The world is, according to most, losing the climate change battle, but Algeria losing no hope is gearing up and can lead the way to combat climate change. It is a Fight against global warming for the collective effort of Africa.
COP 27: Algeria’s actions in the Fight against global warming for the collective effort of Africa.
By Dr Abderrahmane MEBTOUL
The temperature record is likely to become the norm, and not the exception and scientists continue to warn about global warming and call for emergency measures. Aware of the dangers threatening our planet, Algeria will be present at COP 27, which will take place in Egypt from 6 to 18 November 2022. The President of the Republic, Abdelmadjid TEBBOUNE, recently presented an ambitious plan for the fight against global warming in Africa. The goal unanimously adopted by the Organization of African Union (OAU) proposed the establishment of the Support Fund for Measures to Combat the Negative Impacts of Climate Change. It had been endorsed by the Peace and Security Council (PSC), urging developed countries to fulfil their commitments to limit climate deterioration.
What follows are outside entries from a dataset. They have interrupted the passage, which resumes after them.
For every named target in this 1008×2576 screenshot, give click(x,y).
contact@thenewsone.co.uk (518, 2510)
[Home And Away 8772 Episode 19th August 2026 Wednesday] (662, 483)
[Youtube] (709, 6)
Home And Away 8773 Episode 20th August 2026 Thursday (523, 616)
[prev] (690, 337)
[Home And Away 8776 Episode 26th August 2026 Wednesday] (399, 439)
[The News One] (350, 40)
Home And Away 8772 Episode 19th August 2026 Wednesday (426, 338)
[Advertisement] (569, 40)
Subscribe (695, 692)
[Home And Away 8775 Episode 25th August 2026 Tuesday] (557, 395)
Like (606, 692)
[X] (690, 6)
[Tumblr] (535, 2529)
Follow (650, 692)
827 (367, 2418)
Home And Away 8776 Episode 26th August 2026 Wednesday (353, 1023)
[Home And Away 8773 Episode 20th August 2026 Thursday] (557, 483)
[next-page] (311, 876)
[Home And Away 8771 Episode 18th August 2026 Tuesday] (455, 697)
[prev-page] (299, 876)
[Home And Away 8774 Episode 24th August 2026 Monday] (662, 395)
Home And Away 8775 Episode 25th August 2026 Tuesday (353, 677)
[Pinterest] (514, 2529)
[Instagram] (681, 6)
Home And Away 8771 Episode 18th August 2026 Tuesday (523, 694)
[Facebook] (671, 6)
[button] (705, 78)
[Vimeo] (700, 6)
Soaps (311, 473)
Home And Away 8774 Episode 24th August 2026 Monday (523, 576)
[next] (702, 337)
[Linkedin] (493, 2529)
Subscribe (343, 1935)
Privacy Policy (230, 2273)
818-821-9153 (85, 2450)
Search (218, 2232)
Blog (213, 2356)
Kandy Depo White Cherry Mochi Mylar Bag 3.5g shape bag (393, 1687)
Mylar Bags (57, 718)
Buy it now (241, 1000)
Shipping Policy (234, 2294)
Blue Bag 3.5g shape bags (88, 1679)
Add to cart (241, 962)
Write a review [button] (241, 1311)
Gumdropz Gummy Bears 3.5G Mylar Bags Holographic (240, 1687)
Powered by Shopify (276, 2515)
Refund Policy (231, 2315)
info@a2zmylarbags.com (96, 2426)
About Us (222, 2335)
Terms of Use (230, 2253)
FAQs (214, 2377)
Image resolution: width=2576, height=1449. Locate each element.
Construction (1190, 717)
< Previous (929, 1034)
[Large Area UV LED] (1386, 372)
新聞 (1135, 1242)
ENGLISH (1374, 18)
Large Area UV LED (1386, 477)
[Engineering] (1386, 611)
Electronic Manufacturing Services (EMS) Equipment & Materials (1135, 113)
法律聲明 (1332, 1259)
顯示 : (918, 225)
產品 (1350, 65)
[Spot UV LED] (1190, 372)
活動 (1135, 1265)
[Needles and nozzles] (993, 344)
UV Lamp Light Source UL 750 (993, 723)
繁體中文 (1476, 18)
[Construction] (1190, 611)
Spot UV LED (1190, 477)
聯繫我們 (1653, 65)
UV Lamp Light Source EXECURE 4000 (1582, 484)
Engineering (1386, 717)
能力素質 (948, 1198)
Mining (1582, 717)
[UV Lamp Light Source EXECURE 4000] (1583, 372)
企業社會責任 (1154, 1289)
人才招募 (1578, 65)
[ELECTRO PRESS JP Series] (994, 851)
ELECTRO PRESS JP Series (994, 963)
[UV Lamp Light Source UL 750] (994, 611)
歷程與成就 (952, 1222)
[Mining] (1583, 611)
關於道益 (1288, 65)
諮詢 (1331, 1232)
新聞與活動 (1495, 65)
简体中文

1.-The context of the holding of COP 27 in Egypt
This crucial meeting engages the world’s security where UN reports predict an unprecedented drought between 2025 and 2030, with fires, a shortage of fresh water and, therefore, a food crisis. It is in an alarming context, with the last two years, 2021 and 2022, marked by extreme weather events such as mega-fires in the Amazon, California or Greece, drought in North Africa and Europe, continued deforestation in the Amazon, and floods in Pakistan. Fundamentally, if we fail to transition to a low-carbon world, it will threaten the integrity of the global economy.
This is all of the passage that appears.